Stored data
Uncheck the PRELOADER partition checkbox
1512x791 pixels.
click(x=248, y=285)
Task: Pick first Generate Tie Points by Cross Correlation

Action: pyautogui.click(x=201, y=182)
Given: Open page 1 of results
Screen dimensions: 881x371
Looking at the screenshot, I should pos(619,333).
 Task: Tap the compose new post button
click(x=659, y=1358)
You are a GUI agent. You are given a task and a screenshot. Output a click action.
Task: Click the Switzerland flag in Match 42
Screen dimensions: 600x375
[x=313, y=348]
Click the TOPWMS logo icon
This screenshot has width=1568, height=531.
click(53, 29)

* * *

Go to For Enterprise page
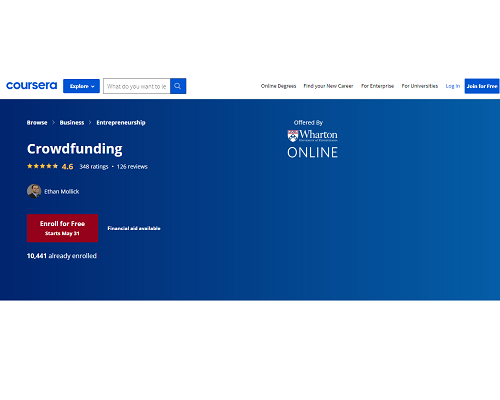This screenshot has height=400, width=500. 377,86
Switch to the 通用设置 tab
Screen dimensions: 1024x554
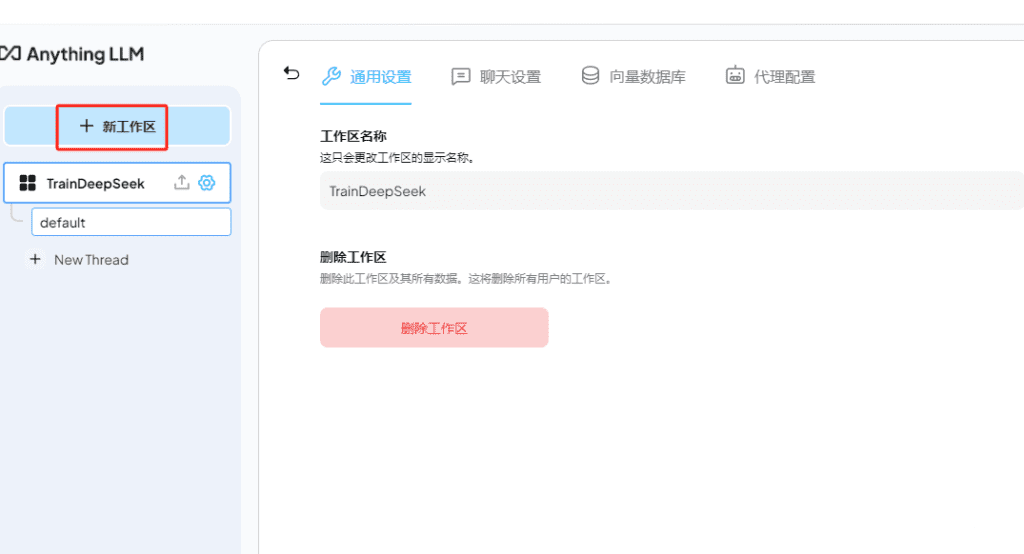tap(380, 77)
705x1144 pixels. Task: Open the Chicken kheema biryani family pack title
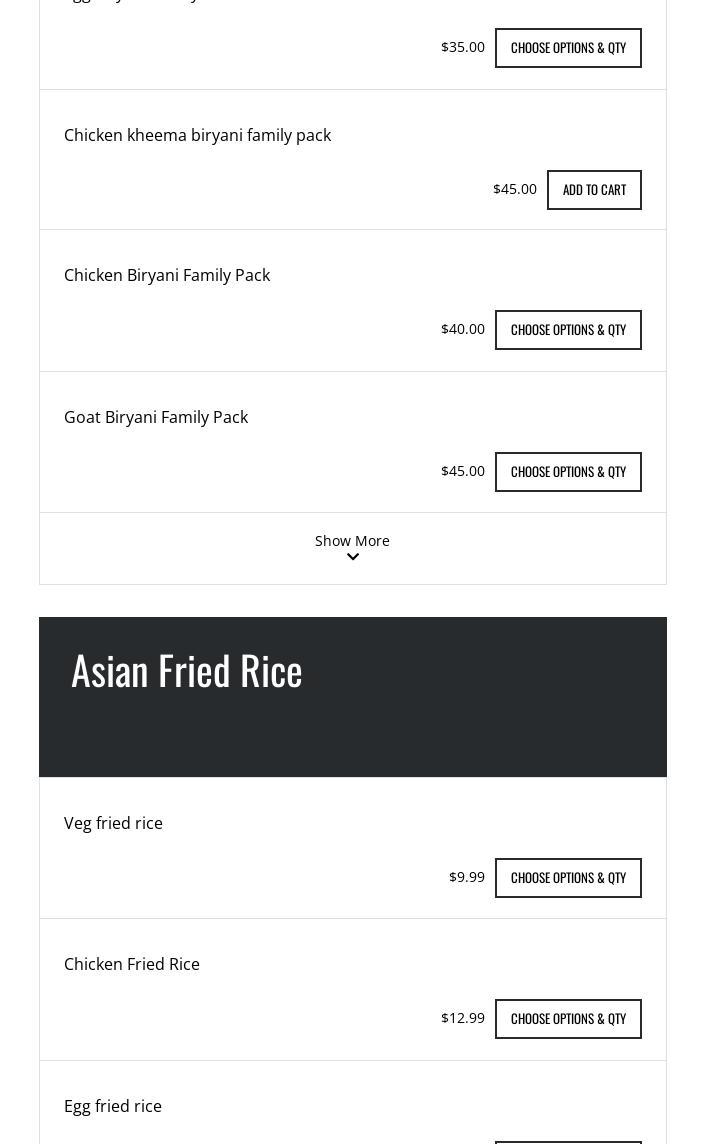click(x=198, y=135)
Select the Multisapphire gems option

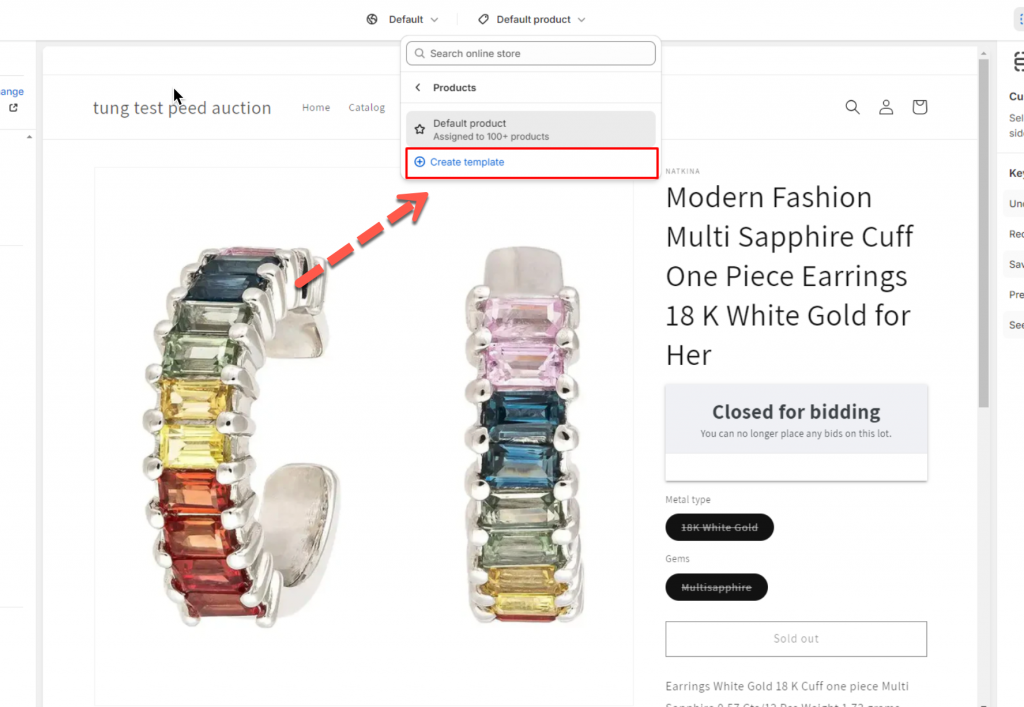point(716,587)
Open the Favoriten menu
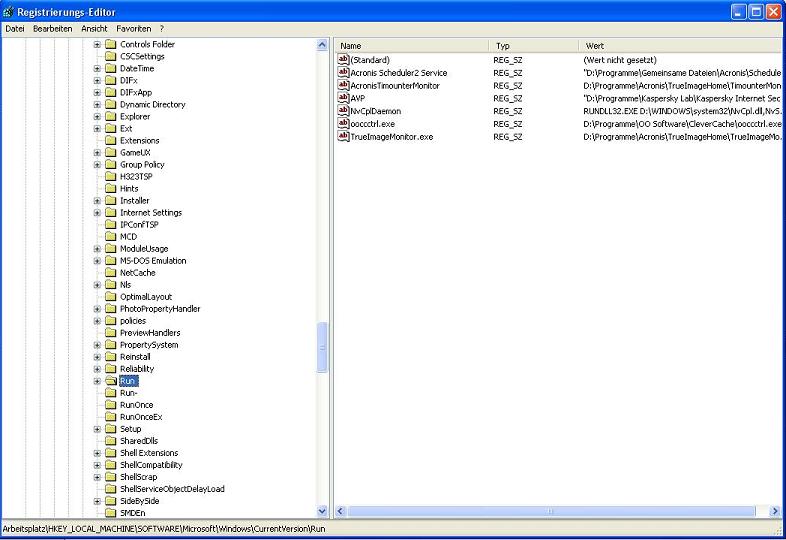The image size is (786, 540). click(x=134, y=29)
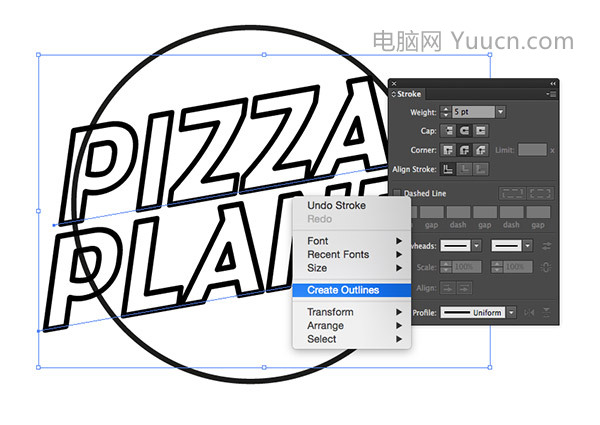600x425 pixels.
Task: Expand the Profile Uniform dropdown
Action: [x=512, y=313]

▸ **Exercise goal**: From the records above, print only the lines between the one holding "Task: Pick first" and the one holding "Click the TOPWMS logo icon", inclusive, exactly as they stand.

▸ **Task result**:
Task: Pick first Generate Tie Points by Cross Correlation

Action: pyautogui.click(x=201, y=182)
Given: Open page 1 of results
Screen dimensions: 881x371
Looking at the screenshot, I should pos(619,333).
 Task: Tap the compose new post button
click(x=659, y=1358)
You are a GUI agent. You are given a task and a screenshot. Output a click action.
Task: Click the Switzerland flag in Match 42
Screen dimensions: 600x375
[x=313, y=348]
Click the TOPWMS logo icon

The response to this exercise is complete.